Re: BIG WARNING - validation controls appear to be ignored.

From: IPGrunt (me_at_privacy.net)
Date: 02/24/05


Date: 24 Feb 2005 17:03:41 GMT

On 24 Feb 2005, "Andy Fish" <ajfish@blueyonder.co.uk> postulated in
news:OyahI6oGFHA.3472@TK2MSFTNGP09.phx.gbl:

> Hi,
>
> Although I have got to the bottom of this problem, it gave me quite
a shock
> to discover how easy it is to write a very unsafe application with
.Net
> validators.
>
> The scenario was this: we wrote and tested an application using
validators,
> but when we deployed the app onto a different server, it accepted
and
> processed invalid input from the user.
>
> Turns out that in testing the validators were running client-side.
When a
> client-side validator blocks the input there is no postback and
hence
> nothing happens on the server. However, if client-side validation
is
> disabled for any reason, all control events fire on the server even
if the
> page is invalid. If, like me, you were expecting the page
processing to
> finish in the event of a validation faliure and not fire button
clicks etc,
> you are sadly mistaken.
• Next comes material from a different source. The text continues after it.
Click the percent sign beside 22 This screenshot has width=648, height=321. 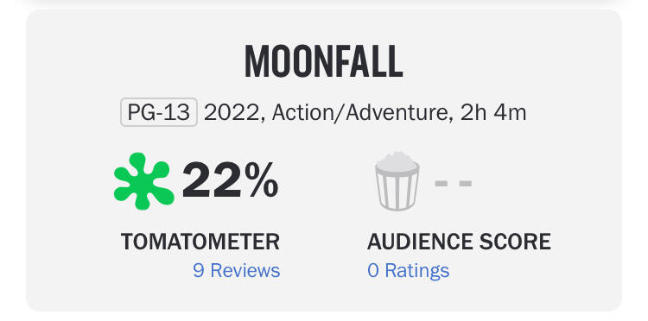(x=261, y=180)
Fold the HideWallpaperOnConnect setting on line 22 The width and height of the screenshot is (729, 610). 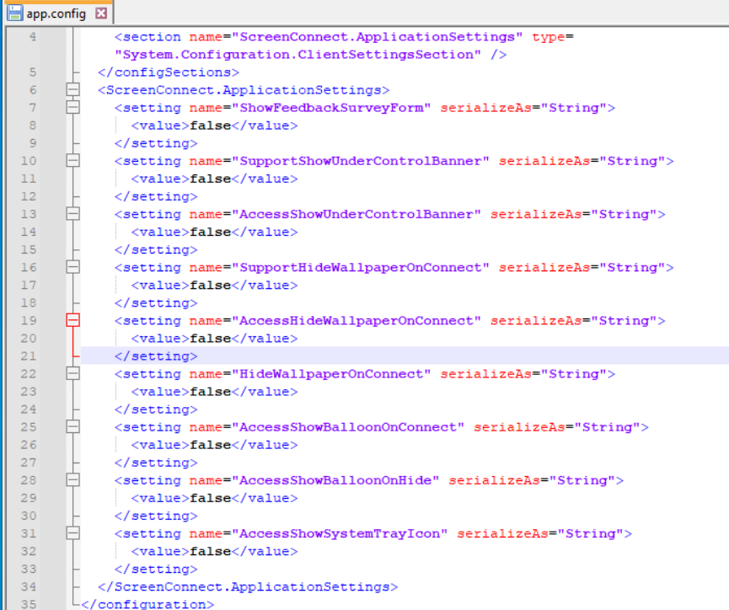[73, 373]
If you use validators, you must check
manually
> Page.IsValid in every "click" event.
>
> I realise this is probably in the documentation (section 34.4b(ii)
> subsection 2(i) sub-paragraph 23a.3.64) and many of you gurus will
think
> this is obvious, but I'm sure that there must be hundreds of apps
out there
> that are unwittingly relying on client-side validation.
>
> The moral is this: ALWAYS TEST THE APPLICATION WITH CLIENT SIDE
VALIDATION
> DISABLED. the default configuration could lull you into a false
sense of
> security and could lead to shipping an unsafe application.
>
> Andy
>
>

Good point, Andy.

No, this is not in the documentation, however, there are plenty of
informative articles available on preventing SQL injection attacks.

Testing is important, but a deliberate practice of defense in depth
is advised to all who use the web as a data aggregator.

I would suggest that if you don't already use parameterized queries,
that you learn what they are and how they can help you prevent data
content attacks against your server.